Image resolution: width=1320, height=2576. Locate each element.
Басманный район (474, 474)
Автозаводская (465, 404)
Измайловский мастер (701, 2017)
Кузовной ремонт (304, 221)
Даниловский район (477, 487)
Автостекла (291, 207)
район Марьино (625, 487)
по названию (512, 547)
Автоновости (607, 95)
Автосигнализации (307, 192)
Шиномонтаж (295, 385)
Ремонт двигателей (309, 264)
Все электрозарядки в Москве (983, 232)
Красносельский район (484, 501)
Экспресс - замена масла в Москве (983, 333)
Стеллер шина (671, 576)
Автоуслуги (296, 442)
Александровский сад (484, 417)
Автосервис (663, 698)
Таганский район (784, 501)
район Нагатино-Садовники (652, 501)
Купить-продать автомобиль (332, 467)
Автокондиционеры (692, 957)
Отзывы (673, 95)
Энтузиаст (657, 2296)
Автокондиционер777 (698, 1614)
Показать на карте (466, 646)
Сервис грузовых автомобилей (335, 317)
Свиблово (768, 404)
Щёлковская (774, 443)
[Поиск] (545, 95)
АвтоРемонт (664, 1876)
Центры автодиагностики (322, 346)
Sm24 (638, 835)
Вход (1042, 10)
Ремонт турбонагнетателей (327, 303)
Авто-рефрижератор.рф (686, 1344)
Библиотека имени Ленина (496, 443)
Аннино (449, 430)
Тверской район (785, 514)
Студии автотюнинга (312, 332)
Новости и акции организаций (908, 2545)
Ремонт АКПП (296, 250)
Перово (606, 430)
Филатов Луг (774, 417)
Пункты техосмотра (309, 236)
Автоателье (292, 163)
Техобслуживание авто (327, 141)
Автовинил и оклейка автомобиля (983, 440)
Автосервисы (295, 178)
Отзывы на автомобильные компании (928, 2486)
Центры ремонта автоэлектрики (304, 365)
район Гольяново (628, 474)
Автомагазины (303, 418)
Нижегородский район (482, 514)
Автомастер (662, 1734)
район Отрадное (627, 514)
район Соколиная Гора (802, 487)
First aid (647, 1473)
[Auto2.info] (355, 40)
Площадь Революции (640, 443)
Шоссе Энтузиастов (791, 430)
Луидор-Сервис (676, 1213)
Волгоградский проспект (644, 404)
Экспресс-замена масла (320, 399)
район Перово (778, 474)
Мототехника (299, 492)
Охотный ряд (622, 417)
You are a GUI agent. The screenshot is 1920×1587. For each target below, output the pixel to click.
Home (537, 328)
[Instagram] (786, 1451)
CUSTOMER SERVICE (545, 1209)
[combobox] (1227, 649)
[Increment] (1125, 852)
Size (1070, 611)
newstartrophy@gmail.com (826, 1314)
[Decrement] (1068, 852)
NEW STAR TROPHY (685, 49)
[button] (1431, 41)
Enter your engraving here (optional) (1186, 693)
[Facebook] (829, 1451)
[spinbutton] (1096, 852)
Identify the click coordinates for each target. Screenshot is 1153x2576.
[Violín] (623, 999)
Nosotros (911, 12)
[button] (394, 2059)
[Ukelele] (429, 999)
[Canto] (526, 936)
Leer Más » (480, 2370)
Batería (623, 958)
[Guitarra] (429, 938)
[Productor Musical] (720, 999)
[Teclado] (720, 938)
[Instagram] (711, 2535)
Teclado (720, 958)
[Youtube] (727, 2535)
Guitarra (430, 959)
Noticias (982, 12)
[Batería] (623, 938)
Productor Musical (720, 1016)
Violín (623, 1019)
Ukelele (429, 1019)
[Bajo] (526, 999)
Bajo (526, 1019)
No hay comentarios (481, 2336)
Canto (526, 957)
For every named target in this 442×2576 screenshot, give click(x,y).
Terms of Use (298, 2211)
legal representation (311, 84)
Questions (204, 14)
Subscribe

======

**WHAT TO DO:** Look back at the entries above. Retype the line with "Мототехника (299, 492)", the line with "Batería (623, 958)", and all lines in between.

**SOLUTION TO THE PROBLEM:**
Мототехника (299, 492)
Охотный ряд (622, 417)
You are a GUI agent. The screenshot is 1920×1587. For each target below, output the pixel to click.
Home (537, 328)
[Instagram] (786, 1451)
CUSTOMER SERVICE (545, 1209)
[combobox] (1227, 649)
[Increment] (1125, 852)
Size (1070, 611)
newstartrophy@gmail.com (826, 1314)
[Decrement] (1068, 852)
NEW STAR TROPHY (685, 49)
[button] (1431, 41)
Enter your engraving here (optional) (1186, 693)
[Facebook] (829, 1451)
[spinbutton] (1096, 852)
Identify the click coordinates for each target. Screenshot is 1153x2576.
[Violín] (623, 999)
Nosotros (911, 12)
[button] (394, 2059)
[Ukelele] (429, 999)
[Canto] (526, 936)
Leer Más » (480, 2370)
Batería (623, 958)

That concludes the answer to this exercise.